Your instructions:
Return the line that has "Task: Open the Sweden team link" and all lines below it through the last, exactly as they stand; omit pictures.

Records for this exercise:
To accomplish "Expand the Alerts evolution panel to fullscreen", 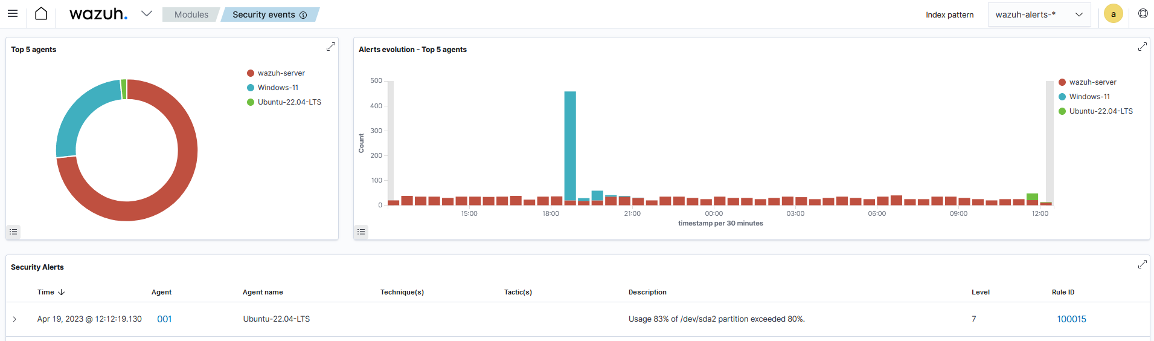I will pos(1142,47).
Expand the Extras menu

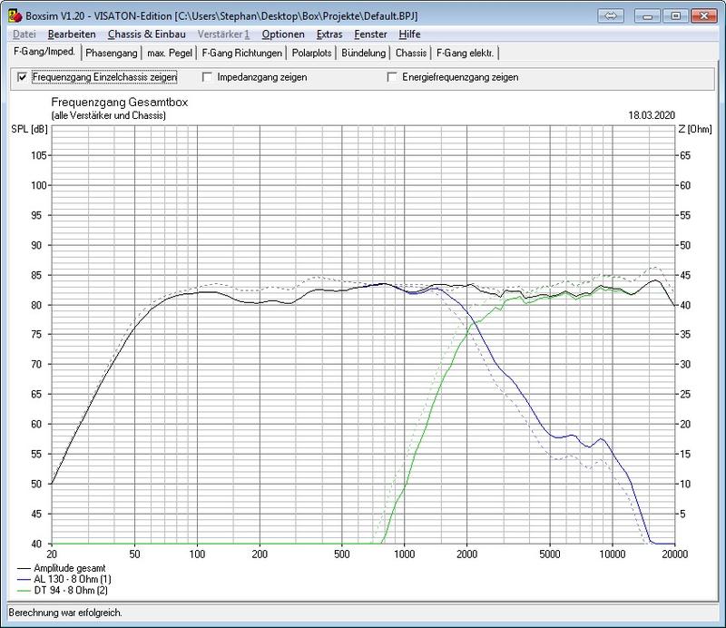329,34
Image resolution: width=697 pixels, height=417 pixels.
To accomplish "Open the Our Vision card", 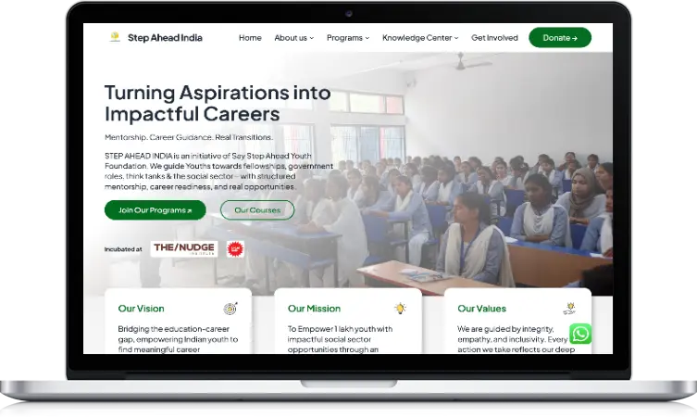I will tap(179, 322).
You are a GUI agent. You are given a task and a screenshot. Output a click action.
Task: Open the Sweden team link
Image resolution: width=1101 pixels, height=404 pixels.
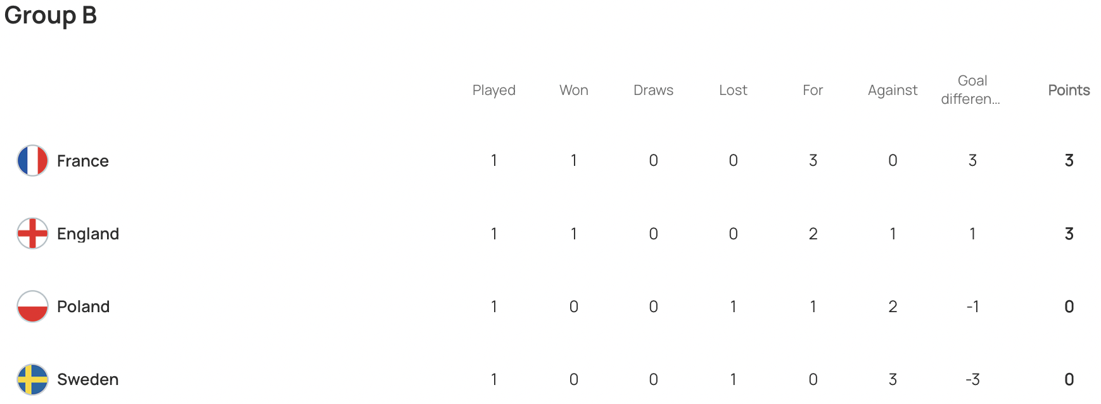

Your solution:
Task: Open the Sweden team link
Image resolution: width=1101 pixels, height=404 pixels.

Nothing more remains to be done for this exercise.